Find all the lines in the entries below that hold the word "Walls" and copy them.
** Opening Source records block **
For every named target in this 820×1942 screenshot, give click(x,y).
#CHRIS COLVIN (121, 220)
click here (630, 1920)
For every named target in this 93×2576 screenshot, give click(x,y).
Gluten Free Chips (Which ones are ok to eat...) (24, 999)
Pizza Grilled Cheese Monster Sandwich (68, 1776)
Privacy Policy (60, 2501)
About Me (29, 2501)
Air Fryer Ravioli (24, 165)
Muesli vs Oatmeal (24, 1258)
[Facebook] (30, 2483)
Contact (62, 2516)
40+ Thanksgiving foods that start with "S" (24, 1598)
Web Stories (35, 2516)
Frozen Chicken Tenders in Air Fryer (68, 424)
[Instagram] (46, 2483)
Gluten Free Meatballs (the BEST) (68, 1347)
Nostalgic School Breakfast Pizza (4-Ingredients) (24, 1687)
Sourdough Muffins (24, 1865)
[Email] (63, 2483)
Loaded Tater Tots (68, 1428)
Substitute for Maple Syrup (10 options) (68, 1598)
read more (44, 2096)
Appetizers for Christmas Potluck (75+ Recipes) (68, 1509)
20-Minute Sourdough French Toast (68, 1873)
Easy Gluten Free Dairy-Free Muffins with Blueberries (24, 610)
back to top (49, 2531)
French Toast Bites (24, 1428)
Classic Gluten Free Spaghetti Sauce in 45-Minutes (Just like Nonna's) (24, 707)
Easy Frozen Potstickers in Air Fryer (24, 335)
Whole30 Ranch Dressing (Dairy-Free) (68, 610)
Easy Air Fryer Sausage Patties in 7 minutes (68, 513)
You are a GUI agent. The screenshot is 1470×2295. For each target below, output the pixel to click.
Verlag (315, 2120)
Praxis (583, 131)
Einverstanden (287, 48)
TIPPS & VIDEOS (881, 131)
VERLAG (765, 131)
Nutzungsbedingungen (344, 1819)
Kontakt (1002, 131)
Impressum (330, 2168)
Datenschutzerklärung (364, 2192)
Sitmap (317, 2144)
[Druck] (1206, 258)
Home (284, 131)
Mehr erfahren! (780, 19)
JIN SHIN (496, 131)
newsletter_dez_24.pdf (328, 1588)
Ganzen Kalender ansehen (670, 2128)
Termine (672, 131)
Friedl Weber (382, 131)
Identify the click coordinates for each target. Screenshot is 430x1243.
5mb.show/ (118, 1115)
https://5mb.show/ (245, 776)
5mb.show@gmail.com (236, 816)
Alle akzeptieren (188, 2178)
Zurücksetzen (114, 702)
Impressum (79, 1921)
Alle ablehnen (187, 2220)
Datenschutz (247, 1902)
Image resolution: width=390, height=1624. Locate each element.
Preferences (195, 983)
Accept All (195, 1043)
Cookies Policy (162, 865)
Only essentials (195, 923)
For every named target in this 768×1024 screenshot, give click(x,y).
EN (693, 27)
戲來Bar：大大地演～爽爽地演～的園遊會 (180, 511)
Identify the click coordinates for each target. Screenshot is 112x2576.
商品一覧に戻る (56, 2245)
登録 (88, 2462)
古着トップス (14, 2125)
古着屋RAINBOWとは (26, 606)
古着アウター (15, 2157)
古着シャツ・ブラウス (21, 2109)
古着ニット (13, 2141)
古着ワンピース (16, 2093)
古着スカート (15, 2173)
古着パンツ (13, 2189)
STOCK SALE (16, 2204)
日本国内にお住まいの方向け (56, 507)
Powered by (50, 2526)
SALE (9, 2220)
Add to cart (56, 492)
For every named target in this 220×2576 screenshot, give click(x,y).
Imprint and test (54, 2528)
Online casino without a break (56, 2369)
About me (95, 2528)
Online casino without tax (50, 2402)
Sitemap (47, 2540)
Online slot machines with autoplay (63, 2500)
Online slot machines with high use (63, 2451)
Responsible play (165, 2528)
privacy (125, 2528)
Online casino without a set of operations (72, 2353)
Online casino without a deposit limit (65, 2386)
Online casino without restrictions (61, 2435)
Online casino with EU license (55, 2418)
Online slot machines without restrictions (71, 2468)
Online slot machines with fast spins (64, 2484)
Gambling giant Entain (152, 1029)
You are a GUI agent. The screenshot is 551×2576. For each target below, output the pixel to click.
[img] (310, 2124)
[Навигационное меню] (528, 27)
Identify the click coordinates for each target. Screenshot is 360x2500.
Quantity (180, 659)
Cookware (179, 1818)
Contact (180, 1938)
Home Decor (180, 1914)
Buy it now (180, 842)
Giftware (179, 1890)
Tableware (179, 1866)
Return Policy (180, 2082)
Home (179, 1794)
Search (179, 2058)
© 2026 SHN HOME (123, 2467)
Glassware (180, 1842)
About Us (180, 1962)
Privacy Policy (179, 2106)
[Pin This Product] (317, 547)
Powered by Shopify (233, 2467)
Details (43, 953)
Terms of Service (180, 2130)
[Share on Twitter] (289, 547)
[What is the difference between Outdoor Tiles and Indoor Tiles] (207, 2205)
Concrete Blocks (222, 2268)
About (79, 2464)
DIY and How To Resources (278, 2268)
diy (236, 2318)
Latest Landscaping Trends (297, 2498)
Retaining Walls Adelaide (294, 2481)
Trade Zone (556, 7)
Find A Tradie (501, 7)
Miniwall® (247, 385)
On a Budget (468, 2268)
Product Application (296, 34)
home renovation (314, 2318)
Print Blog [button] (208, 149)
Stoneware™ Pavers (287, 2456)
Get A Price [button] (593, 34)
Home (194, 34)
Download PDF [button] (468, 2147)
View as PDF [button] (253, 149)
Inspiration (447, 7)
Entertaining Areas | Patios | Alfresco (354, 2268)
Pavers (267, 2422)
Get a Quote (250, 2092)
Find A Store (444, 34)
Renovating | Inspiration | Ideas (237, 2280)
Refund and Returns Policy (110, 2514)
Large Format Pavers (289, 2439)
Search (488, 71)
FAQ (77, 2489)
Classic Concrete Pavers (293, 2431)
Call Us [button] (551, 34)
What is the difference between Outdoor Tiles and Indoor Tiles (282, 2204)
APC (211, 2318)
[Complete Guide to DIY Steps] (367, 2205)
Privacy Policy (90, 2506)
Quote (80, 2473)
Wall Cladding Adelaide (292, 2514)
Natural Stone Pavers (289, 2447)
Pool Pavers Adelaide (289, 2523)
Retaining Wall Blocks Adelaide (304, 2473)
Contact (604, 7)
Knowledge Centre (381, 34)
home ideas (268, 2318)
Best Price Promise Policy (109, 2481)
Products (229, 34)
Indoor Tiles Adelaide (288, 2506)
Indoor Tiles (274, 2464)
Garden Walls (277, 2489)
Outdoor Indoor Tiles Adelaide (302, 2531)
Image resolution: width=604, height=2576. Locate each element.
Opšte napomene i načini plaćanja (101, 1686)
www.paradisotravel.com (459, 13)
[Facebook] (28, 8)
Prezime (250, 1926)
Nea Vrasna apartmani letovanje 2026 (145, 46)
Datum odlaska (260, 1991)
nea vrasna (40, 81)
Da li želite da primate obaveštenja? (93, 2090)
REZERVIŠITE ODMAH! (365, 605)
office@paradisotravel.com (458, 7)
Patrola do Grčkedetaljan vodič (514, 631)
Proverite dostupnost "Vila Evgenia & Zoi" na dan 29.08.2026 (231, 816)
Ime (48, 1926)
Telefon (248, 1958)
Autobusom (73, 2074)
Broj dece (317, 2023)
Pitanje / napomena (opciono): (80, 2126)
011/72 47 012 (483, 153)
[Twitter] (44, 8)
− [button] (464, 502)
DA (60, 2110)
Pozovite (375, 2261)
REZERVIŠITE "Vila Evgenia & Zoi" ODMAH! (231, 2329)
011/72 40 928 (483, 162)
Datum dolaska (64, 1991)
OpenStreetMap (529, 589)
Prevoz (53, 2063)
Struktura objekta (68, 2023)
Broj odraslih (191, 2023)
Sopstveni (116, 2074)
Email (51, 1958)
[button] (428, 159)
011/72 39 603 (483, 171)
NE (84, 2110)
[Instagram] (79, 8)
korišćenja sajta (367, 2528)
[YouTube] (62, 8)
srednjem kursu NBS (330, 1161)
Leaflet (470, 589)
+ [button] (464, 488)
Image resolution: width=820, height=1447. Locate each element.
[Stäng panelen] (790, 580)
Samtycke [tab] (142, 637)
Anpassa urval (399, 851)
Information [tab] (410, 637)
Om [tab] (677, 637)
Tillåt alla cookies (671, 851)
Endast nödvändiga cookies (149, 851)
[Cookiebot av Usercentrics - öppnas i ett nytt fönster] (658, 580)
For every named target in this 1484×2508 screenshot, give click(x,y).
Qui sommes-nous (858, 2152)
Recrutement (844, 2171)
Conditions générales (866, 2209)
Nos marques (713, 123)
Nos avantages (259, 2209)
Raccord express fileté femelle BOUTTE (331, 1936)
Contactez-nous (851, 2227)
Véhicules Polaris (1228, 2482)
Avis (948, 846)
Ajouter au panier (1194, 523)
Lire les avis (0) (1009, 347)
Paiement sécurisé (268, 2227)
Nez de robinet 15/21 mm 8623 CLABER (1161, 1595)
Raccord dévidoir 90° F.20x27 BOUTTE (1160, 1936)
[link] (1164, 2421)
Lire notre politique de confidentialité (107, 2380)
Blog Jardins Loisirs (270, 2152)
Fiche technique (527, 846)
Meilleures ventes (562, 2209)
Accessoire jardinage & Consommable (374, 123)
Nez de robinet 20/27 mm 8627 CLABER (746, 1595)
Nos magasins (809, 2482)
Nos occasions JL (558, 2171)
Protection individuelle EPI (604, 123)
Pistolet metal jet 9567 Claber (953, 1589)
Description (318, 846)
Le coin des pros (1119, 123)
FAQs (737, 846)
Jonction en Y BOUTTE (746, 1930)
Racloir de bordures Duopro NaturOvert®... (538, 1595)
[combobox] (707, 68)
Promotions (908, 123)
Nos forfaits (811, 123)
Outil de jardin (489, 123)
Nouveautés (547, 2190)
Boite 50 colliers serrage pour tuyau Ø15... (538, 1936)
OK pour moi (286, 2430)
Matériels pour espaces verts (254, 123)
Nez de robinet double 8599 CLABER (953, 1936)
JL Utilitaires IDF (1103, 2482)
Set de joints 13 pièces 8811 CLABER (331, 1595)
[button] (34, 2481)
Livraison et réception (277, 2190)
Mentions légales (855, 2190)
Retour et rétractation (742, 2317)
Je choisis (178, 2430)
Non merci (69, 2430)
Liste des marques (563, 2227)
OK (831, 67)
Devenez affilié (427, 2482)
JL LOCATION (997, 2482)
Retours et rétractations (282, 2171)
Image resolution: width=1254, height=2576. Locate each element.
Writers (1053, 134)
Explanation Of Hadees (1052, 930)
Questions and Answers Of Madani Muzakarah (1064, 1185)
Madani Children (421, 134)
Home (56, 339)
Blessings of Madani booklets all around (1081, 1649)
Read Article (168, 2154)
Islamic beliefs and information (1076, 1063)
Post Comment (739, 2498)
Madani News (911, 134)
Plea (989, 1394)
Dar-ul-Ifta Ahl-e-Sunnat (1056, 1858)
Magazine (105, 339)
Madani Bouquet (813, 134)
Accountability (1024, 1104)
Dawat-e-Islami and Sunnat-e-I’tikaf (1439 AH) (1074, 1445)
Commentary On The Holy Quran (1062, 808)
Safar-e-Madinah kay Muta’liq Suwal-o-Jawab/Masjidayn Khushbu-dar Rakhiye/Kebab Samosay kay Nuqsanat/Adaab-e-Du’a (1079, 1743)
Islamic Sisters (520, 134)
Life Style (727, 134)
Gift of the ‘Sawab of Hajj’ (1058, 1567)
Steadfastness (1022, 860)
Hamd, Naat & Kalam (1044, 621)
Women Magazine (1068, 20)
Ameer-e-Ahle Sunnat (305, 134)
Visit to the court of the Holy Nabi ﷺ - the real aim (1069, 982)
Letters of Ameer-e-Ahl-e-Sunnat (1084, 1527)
** Closing Source records block **
Written solution:
Retaining Walls Adelaide (294, 2481)
Garden Walls (277, 2489)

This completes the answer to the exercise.